======== Records supplied

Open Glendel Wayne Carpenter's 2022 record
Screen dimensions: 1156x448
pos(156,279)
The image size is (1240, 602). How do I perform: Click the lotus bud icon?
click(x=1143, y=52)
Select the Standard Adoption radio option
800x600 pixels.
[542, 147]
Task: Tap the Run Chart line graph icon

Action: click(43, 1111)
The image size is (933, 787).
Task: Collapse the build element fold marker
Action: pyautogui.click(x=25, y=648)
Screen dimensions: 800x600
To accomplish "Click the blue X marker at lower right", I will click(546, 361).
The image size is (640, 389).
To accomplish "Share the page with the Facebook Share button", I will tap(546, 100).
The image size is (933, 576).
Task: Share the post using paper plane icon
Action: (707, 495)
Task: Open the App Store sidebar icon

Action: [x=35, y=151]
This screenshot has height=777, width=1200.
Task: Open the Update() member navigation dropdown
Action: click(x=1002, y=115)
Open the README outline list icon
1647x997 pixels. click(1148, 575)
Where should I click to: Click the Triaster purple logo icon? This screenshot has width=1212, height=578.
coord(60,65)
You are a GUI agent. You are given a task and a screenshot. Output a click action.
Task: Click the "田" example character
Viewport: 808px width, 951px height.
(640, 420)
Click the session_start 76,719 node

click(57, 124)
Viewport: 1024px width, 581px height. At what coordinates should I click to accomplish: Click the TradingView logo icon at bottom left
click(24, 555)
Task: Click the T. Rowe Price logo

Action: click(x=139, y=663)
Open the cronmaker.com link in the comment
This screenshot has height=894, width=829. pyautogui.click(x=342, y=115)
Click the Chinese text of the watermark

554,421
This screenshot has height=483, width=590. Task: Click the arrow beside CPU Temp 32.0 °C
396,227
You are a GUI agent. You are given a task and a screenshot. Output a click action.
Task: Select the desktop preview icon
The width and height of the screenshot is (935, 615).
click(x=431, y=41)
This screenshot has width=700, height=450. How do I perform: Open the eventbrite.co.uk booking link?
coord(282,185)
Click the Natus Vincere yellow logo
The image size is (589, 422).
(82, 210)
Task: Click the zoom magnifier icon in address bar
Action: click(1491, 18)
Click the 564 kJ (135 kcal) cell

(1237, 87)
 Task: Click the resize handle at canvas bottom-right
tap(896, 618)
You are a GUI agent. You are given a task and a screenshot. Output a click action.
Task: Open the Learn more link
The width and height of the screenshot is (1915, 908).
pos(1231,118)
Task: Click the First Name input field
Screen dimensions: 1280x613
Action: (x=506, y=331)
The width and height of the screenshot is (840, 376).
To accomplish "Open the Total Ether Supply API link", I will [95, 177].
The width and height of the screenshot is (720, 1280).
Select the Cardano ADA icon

================

Your goal:
Take the entries above and repeat them verbatim.

Exercise answer:
Open Glendel Wayne Carpenter's 2022 record
Screen dimensions: 1156x448
pos(156,279)
The image size is (1240, 602). How do I perform: Click the lotus bud icon?
click(x=1143, y=52)
Select the Standard Adoption radio option
800x600 pixels.
[542, 147]
Task: Tap the Run Chart line graph icon

Action: click(43, 1111)
The image size is (933, 787).
Task: Collapse the build element fold marker
Action: pyautogui.click(x=25, y=648)
Screen dimensions: 800x600
To accomplish "Click the blue X marker at lower right", I will click(546, 361).
The image size is (640, 389).
To accomplish "Share the page with the Facebook Share button", I will tap(546, 100).
The image size is (933, 576).
Task: Share the post using paper plane icon
Action: (707, 495)
Task: Open the App Store sidebar icon

Action: [x=35, y=151]
This screenshot has height=777, width=1200.
Task: Open the Update() member navigation dropdown
Action: click(x=1002, y=115)
Open the README outline list icon
1647x997 pixels. click(1148, 575)
Where should I click to: Click the Triaster purple logo icon? This screenshot has width=1212, height=578.
coord(60,65)
You are a GUI agent. You are given a task and a screenshot. Output a click action.
Task: Click the "田" example character
Viewport: 808px width, 951px height.
(640, 420)
Click the session_start 76,719 node

click(57, 124)
Viewport: 1024px width, 581px height. At what coordinates should I click to accomplish: Click the TradingView logo icon at bottom left
click(24, 555)
Task: Click the T. Rowe Price logo

Action: click(x=139, y=663)
Open the cronmaker.com link in the comment
This screenshot has height=894, width=829. pyautogui.click(x=342, y=115)
Click the Chinese text of the watermark

554,421
This screenshot has height=483, width=590. Task: Click the arrow beside CPU Temp 32.0 °C
396,227
You are a GUI agent. You are given a task and a screenshot. Output a click action.
Task: Select the desktop preview icon
The width and height of the screenshot is (935, 615).
click(x=431, y=41)
This screenshot has width=700, height=450. How do I perform: Open the eventbrite.co.uk booking link?
coord(282,185)
Click the Natus Vincere yellow logo
The image size is (589, 422).
(82, 210)
Task: Click the zoom magnifier icon in address bar
Action: click(1491, 18)
Click the 564 kJ (135 kcal) cell

(1237, 87)
 Task: Click the resize handle at canvas bottom-right
tap(896, 618)
You are a GUI agent. You are given a task and a screenshot. Output a click action.
Task: Open the Learn more link
The width and height of the screenshot is (1915, 908).
pos(1231,118)
Task: Click the First Name input field
Screen dimensions: 1280x613
Action: (x=506, y=331)
The width and height of the screenshot is (840, 376).
To accomplish "Open the Total Ether Supply API link", I will [95, 177].
The width and height of the screenshot is (720, 1280).
Select the Cardano ADA icon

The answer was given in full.